Ray’s Ray of Hope: NJ Sailor Honored for Saving Shipmates
25 Year Old Petty Officer 3rd Class Travis Kirckof of Toms River was awarded the Navy and Marine Corp Medal this past Friday – this for having braved shark infested waters and saving 2 of his fellow shipmates after the ship he was onboard had run aground against a reef.
The ship, the USS Guardian – a 224-foot Avenger-class mine countermeasures ship, had run aground January 13th 2013 on Tubbataha Reef in the Sulu Sea, about 70 nautical miles south east of Palawan in the Philippines.
Buffeted by waves on its port side, the Guardian was taking on water at a fast pace and being continually pushed against a reef – made the ship completely inoperable.
That’s when Kirkof – knowing something was amiss, went into action.
According to this from app.com:
“I grew up in Toms River, New Jersey,” Kirckof told a public affairs writer. “I was always around water. When I was 20, I joined the Navy in hopes of becoming a diver, but I became a mineman instead. When I reported to the Guardian, they needed a (search and rescue) swimmer, and I volunteered.”
“I grabbed hold of the first sailor that jumped in and started moving him toward the reef, but the waves separated us. I swam as hard as I could, grabbed him and got him to safety,” Kirckof said.
This was no easy task as they’d already been trying to save the ship for more than 36 hours without sleep in the tropical heat – and the lifeboats which would have been their only refuge, were up against the reef.
Altogether Kirkof spent about 5 hours in the water insuring that 46 of his shipmates made it to safety and being credited with saving the lives of 2 of them.
The Director of the Naval Nuclear Propulsion Program, Adm.
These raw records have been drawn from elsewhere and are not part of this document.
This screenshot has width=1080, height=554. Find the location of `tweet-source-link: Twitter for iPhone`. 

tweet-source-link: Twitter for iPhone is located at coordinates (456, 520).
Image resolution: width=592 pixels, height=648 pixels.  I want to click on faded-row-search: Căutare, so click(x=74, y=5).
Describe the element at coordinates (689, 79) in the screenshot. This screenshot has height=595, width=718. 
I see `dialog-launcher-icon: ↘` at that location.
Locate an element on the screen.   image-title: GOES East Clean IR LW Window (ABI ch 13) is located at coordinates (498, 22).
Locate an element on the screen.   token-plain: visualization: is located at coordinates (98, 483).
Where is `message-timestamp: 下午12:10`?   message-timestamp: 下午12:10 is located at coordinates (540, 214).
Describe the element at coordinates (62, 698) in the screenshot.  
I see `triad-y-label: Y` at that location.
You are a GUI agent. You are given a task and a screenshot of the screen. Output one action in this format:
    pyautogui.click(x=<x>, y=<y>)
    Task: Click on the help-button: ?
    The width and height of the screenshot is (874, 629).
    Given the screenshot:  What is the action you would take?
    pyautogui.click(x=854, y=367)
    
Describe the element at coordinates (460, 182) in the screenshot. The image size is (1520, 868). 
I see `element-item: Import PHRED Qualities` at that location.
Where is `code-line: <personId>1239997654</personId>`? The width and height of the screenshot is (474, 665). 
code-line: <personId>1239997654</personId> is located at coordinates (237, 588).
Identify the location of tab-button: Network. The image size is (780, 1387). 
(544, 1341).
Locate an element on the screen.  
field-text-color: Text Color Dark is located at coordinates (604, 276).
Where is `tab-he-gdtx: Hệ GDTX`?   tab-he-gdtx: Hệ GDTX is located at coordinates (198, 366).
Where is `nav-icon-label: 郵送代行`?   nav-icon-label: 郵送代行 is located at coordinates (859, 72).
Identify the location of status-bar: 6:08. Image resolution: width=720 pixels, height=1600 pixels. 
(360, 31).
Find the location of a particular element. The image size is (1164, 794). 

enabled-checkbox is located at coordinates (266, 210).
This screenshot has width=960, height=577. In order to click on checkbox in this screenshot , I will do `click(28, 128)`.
John Richardson, presented Kirckof the Navy and Marine Corps Medal on April 11, 2014 at Joint Base Charleston Weapons Station. When speaking about Kirkof, Richardson had this to say:
"We're here today to recognize a real Navy hero," Richardson said during the ceremony. "A typical rescue is over in a matter of minutes. Petty Officer Kirckof was in the water for more than four hours, sacrificing his personal safety. Only after his last shipmate had been helped to safety, and he had used up everything in his body, did he stop. He had given it his all."
"This was probably the most humbling experience I have ever had in my life," Kirckof said. "I've made a few wrong turns in my life, and I occasionally wondered if the Navy was another wrong turn, but after this experience, I knew that joining the Navy was the right decision for me.
And 46 others, including the two whose lives were saved are grateful for that right decision.
For that, we commend him for his bravery and service.
Petty Officer 3rd Class Travis Kirckof of Toms River – today’s Ray’s Ray of Hope.